● TEXT PROVIDED
Unfortunately, with the ability to stream any show and binge watch programming through Netflix, Hulu, and Amazon Prime, bad programming hasn’t gotten any better. In fact, it is not only getting worse it is becoming alarmingly more accessible.
I’m not saying all TV is bad. I’m a child of Sesame Street, Electric Company, and Mr. Rogers. However, that was a very specific kind of programming designed to educate, and nurture young creative minds. Sadly, those ideals have not stood the test of time. Not because they aren’t right, but because the ability to stream and binge watch these shows have made it far easier to mindlessly consume these programs instead of actively engage in what they are watching.
It used to be that you would watch a television program much like you would read a book. Absorbing the characters, the setting, the plot, all of the subtle nuances surrounding the story being played out even if it was about a bunch of puppets who were learning how to read. You would savor your daily dose knowing that tomorrow the cast of characters would be back to give you the next part of their life. A life that you not only watched, but somehow shared in.

● BRIEF 1
Rewrite the stretch of the streaming text from "Unfortunately, with the" through "alarmingly more accessible.", changing "Hulu" to "YouTube".
● BRIEF 2
Do these statements agree with the streaming text? For each, answer yes or no and quote the words that decide it. (a) The writer grew up on Sesame Street. (b) The writer claims all TV is bad. (c) Watching a TV program was once compared to reading a book.
The listing that follows has nothing to do with the streaming text.

● SOURCE DATA
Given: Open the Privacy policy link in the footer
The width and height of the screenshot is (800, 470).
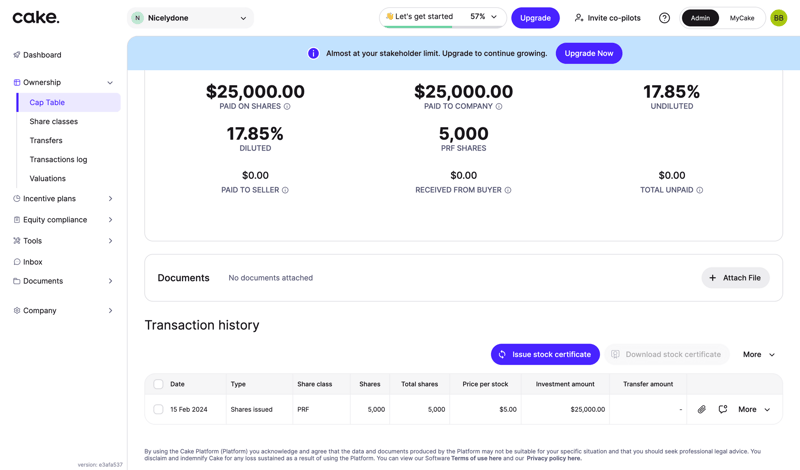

● CORRECT RESULT 1
Unfortunately, with the ability to stream any show and binge watch programming through Netflix, YouTube, and Amazon Prime, bad programming hasn’t gotten any better. In fact, it is not only getting worse it is becoming alarmingly more accessible.

● CORRECT RESULT 2
(a) Yes: "I’m a child of Sesame Street, Electric Company, and Mr. Rogers."
(b) No: "I’m not saying all TV is bad."
(c) Yes: "It used to be that you would watch a television program much like you would read a book."